◆ **SUPPLIED DATA**

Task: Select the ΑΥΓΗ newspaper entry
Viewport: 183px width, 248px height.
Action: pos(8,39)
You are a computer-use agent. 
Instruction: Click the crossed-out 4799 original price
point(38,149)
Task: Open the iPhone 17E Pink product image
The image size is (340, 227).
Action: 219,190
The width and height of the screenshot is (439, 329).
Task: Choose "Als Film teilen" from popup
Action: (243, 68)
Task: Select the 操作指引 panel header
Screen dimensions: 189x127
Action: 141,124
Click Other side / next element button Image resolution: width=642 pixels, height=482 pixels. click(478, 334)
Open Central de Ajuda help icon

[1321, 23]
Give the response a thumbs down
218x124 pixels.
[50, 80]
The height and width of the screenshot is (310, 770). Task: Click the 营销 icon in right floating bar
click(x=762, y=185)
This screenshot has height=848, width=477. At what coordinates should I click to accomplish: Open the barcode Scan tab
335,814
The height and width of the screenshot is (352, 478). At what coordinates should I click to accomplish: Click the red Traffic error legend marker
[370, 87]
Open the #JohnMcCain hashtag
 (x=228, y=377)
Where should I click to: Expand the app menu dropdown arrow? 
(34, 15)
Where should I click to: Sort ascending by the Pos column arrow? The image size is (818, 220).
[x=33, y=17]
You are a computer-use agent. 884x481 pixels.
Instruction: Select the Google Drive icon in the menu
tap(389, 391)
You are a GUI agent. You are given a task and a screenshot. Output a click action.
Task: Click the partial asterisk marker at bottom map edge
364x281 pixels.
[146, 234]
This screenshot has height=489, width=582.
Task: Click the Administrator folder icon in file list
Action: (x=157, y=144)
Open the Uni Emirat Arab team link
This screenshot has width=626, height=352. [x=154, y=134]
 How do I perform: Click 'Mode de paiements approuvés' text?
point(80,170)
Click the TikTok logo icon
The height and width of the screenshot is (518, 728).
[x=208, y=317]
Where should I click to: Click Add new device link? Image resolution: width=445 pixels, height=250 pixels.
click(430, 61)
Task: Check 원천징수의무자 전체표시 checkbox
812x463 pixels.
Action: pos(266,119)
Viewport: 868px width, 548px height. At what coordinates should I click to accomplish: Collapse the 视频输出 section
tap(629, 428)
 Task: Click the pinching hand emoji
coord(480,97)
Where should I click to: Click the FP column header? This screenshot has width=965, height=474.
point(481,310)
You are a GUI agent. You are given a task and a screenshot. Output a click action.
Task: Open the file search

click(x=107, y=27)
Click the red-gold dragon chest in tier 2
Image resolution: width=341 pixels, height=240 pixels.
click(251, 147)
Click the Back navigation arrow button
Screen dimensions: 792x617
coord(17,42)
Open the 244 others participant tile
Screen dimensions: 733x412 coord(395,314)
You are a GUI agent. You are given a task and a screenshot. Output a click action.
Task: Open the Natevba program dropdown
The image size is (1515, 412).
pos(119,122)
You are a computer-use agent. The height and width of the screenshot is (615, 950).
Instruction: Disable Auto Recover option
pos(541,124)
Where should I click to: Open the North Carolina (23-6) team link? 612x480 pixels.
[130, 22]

◆ **EXERCISE REQUIREMENTS**
All entries shown above should be duplicated without a single difference.

◆ **TASK SOLUTION**
Task: Select the ΑΥΓΗ newspaper entry
Viewport: 183px width, 248px height.
Action: pos(8,39)
You are a computer-use agent. 
Instruction: Click the crossed-out 4799 original price
point(38,149)
Task: Open the iPhone 17E Pink product image
The image size is (340, 227).
Action: 219,190
The width and height of the screenshot is (439, 329).
Task: Choose "Als Film teilen" from popup
Action: (243, 68)
Task: Select the 操作指引 panel header
Screen dimensions: 189x127
Action: 141,124
Click Other side / next element button Image resolution: width=642 pixels, height=482 pixels. click(478, 334)
Open Central de Ajuda help icon

[1321, 23]
Give the response a thumbs down
218x124 pixels.
[50, 80]
The height and width of the screenshot is (310, 770). Task: Click the 营销 icon in right floating bar
click(x=762, y=185)
This screenshot has height=848, width=477. At what coordinates should I click to accomplish: Open the barcode Scan tab
335,814
The height and width of the screenshot is (352, 478). At what coordinates should I click to accomplish: Click the red Traffic error legend marker
[370, 87]
Open the #JohnMcCain hashtag
 (x=228, y=377)
Where should I click to: Expand the app menu dropdown arrow? 
(34, 15)
Where should I click to: Sort ascending by the Pos column arrow? The image size is (818, 220).
[x=33, y=17]
You are a computer-use agent. 884x481 pixels.
Instruction: Select the Google Drive icon in the menu
tap(389, 391)
You are a GUI agent. You are given a task and a screenshot. Output a click action.
Task: Click the partial asterisk marker at bottom map edge
364x281 pixels.
[146, 234]
This screenshot has height=489, width=582.
Task: Click the Administrator folder icon in file list
Action: (x=157, y=144)
Open the Uni Emirat Arab team link
This screenshot has width=626, height=352. [x=154, y=134]
 How do I perform: Click 'Mode de paiements approuvés' text?
point(80,170)
Click the TikTok logo icon
The height and width of the screenshot is (518, 728).
[x=208, y=317]
Where should I click to: Click Add new device link? Image resolution: width=445 pixels, height=250 pixels.
click(430, 61)
Task: Check 원천징수의무자 전체표시 checkbox
812x463 pixels.
Action: pos(266,119)
Viewport: 868px width, 548px height. At what coordinates should I click to accomplish: Collapse the 视频输出 section
tap(629, 428)
 Task: Click the pinching hand emoji
coord(480,97)
Where should I click to: Click the FP column header? This screenshot has width=965, height=474.
point(481,310)
You are a GUI agent. You are given a task and a screenshot. Output a click action.
Task: Open the file search

click(x=107, y=27)
Click the red-gold dragon chest in tier 2
Image resolution: width=341 pixels, height=240 pixels.
click(251, 147)
Click the Back navigation arrow button
Screen dimensions: 792x617
coord(17,42)
Open the 244 others participant tile
Screen dimensions: 733x412 coord(395,314)
You are a GUI agent. You are given a task and a screenshot. Output a click action.
Task: Open the Natevba program dropdown
The image size is (1515, 412).
pos(119,122)
You are a computer-use agent. The height and width of the screenshot is (615, 950).
Instruction: Disable Auto Recover option
pos(541,124)
Where should I click to: Open the North Carolina (23-6) team link? 612x480 pixels.
[130, 22]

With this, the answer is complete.